Como en casi todos los aspectos de nuestro organismo, la alimentación también puede influir en el sueño. En este sentido podemos cuidar algunos aspectos:

  • Evitar bebidas ricas en metilxantinas (como el café y el té ), por el hecho que tienen un efecto estimulante que puede dificultar la conciliación del sueño. Además, pueden provocar acidez y, por tanto, molestia gástricas.
  • Cenar, pero en su justa medida . Se deben evitar las cenas copiosas y ricas en grasas antes de irse a dormir. Su digestión es pasada y lenta, pudiendo provocar molestias gástricas y dificultar el dormir. Así mismo, una cena muy copiosa en proteínas puede provocar acidez por la mayor secreción de ácido clorhídrico. Sin embargo cenar muy poco puede también provocar que no seamos capaces de conciliar el sueño, por la sensación de hambre.
  • Evitar las comidas con especias. Algunos componentes de la especias, como de la pimienta cayena y del pimentón entre otros, pueden provocar un aumento de la temperatura corporal, dificultando el sueño.
  • El alcohol tampoco está recomendado, ya que además de afectar al sistema nervioso, también puede provocar acidez y molestias gástricas.
  • Consumir alimentos ricos en triptófano, aminoácido esencial imprescindible para la producción de la serotonina - un neurotransmisor necesario para el ciclo del sueño – puede ayudar en la conciliación del sueño.
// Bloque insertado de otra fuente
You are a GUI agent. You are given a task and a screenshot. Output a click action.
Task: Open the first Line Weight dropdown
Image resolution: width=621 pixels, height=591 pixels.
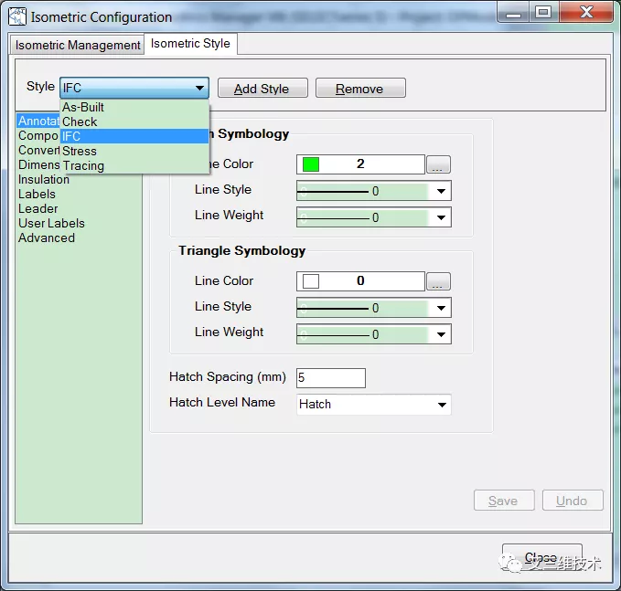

La carne, el pescado o los lácteos son una buena fuente de triptófano. En este proceso de síntesis de serotonina interviene la vitamina B6, y por ello su ingesta es importante su ingesta. Buenas fuentes de vitamina B6 son los huevos, la carne, el pescado o los cereales.
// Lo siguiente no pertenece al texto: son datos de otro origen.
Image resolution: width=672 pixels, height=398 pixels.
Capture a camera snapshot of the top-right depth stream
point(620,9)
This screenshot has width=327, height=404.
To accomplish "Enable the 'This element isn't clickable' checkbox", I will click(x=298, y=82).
  • La ingesta de calcio, a través del consumo de productos lácteos y frutos secos, y de magnesio, con el consumo de  nueces, cereales, leche y frutas desecadas, es importante. Ambos  minerales tienen acción sobre el sistema nervioso (en las conexiones nerviosas). Y, por otro lado, la ingesta de  de vitamina B1 procedente de la carne, las legumbres, los cereales, etc. es importante, por participar en el mantenimiento del sistema nervioso.
  • Referente al consumo de hidratos de carbono, los complejos, en forma de arroz, pasta, pan, patatas, son esenciales. No hay que olvidar que el cerebro se alimenta principalmente de glucosa. Y, por lo tanto, su presencia es necesaria para un correcto funcionamiento del sistema nervioso central. Pero, además, es principalmente la glucosa la que estimula la secreción de insulina; que es la hormona que transporta los aminoácidos, y entre ellos el triptófano, hasta las células, para ejercer su función.
  • Mantener un horario estable de comidas. El desorden en las comidas puede hacer que se tienda a consumir alimentos ricos en grasas, especias, etc. que pueden ser contraproducentes. En este sentido, incluso trabajando a turnos, es recomendado tomarse su tiempo para comer, seguir un orden y respetar unos horarios dentro de lo posible.
  • Existen algunos alimentos que algunas personas deben de evitar, ya que son ricos en aminas biógenas; sustancias que, en ciertas personas sensibles, pueden provocar dolores de cabeza y, por tanto, problemas para dormir.  El pescado azul, el chocolate, quesos, vino tinto y embutidos son algunos ejemplos de alimentos ricos en aminas biógenas.
  • Evitar fumar. Además de ser nefasto para nuestra salud, la nicotina del tabaco, por su efecto estimulante, puede dificultar en algunas personas el sueño.